Now that the original folders are deleted, we’ll make symbolic links in the same name so that any requests for these folders are correctly diverted to those on the D drive:

mklink /D C:\Windows\Installer D:\C_DRIVE\Windows\Installer
mklink /D C:\Users\Administrator\AppData\Google D:\C_DRIVE\Users\Administrator\AppData\Google
mklink /D C:\Users\Administrator\AppData\Mozilla D:\C_DRIVE\Users\Administrator\AppData\Mozilla

That’s it.

After these 3 steps, my C drive is successfully reduced in size by 5.4GB. I can move more folders to further enlarge / extend the free space but for now, it’s good enough for me.

Feel free to leave any comment about how you are doing with this approach.

Jeff March 30, 2015 at 10:05 pm

Yang,
Thanks. That helped a lot – freeing up room on my 100g SSD.
I want to try it with my Surface Pro 2 – redirecting to a SD card. Wish I could dump all the Windows/WINSXS files – but following your recommendation on that.

Rich May 15, 2015 at 7:25 am

The bat file refuses to run. I see a cli window flash open and then close.

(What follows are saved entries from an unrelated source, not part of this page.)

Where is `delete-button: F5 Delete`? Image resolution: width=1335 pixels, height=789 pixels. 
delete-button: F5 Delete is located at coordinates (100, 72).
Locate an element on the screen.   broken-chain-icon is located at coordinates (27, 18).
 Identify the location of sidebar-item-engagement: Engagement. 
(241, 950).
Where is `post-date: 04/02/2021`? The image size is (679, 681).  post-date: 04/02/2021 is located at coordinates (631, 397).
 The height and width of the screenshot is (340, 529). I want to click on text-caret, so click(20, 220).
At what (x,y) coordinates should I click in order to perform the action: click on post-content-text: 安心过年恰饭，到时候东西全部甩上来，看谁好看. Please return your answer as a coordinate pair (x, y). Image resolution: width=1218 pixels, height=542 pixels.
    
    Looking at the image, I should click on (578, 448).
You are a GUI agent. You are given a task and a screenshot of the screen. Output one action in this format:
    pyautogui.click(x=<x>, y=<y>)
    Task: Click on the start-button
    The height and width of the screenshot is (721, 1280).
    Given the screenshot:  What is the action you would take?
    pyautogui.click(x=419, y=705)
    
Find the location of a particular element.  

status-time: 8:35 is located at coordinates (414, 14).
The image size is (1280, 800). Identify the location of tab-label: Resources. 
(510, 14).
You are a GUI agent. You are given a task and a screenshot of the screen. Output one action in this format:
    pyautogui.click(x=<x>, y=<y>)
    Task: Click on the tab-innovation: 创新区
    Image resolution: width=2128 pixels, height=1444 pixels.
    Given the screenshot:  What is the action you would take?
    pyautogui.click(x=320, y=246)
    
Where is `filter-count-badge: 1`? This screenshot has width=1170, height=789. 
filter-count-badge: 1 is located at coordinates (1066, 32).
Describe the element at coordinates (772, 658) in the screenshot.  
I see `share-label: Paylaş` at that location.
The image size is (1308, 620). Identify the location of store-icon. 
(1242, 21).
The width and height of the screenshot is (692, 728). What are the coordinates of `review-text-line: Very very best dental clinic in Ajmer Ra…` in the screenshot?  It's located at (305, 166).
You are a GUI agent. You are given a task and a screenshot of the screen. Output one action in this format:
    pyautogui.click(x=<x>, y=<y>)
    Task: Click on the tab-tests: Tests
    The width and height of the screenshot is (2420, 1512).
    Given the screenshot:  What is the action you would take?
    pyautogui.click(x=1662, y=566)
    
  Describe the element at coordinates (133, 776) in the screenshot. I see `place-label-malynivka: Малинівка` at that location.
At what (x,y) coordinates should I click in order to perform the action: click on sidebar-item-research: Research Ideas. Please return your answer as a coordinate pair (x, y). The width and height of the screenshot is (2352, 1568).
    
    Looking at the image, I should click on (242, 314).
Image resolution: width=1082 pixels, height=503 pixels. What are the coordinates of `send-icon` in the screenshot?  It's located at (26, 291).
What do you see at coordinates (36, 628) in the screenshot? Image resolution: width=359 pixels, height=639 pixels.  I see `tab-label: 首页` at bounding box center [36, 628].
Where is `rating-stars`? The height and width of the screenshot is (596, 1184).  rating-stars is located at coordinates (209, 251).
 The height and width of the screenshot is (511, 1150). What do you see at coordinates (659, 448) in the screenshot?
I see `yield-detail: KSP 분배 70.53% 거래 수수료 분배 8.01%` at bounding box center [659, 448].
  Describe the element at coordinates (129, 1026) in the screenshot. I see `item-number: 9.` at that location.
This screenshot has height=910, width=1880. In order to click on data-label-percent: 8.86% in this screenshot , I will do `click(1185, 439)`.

I try to run the sc create command manually and it fails with …

DESCRIPTION:
Creates a service entry in the registry and Service Database.
USAGE:
sc create [service name] [binPath= ] …

OPTIONS:
NOTE: The option name includes the equal sign.
A space is required between the equal sign and the value.
type=
(default = own)
start=
(default = demand)
error=
(default = normal)
binPath=
group=
tag=
depend=
obj=
(default = LocalSystem)
DisplayName=
password=

… and when it tries to execute the sysCMD it just fails with the service cannot be started????

Please help!

Rich May 15, 2015 at 7:28 am

I tried to cut and paste the error and it looked correct in the comment box but it’s lost all formating in the above. The bottom line though is I cannot run the sc create command not matter how I try to do it. I am following the format exactly and it just keeps spitting the usage nastygram at me! I am gertting very frustrated!!!

Rich May 15, 2015 at 7:44 am

sort of figured it out partially there MUST be a space after all the “=” signs so the command should be:

sc create SysCMD binPath= “cmd /K start” type= own type= interact

but it is still just flashing a cli window open and it instantly closes and leave a service SysCMD STOPPED. I then have to run the command

sc delete SysCMD

Please what the heck am I doing wrong?>????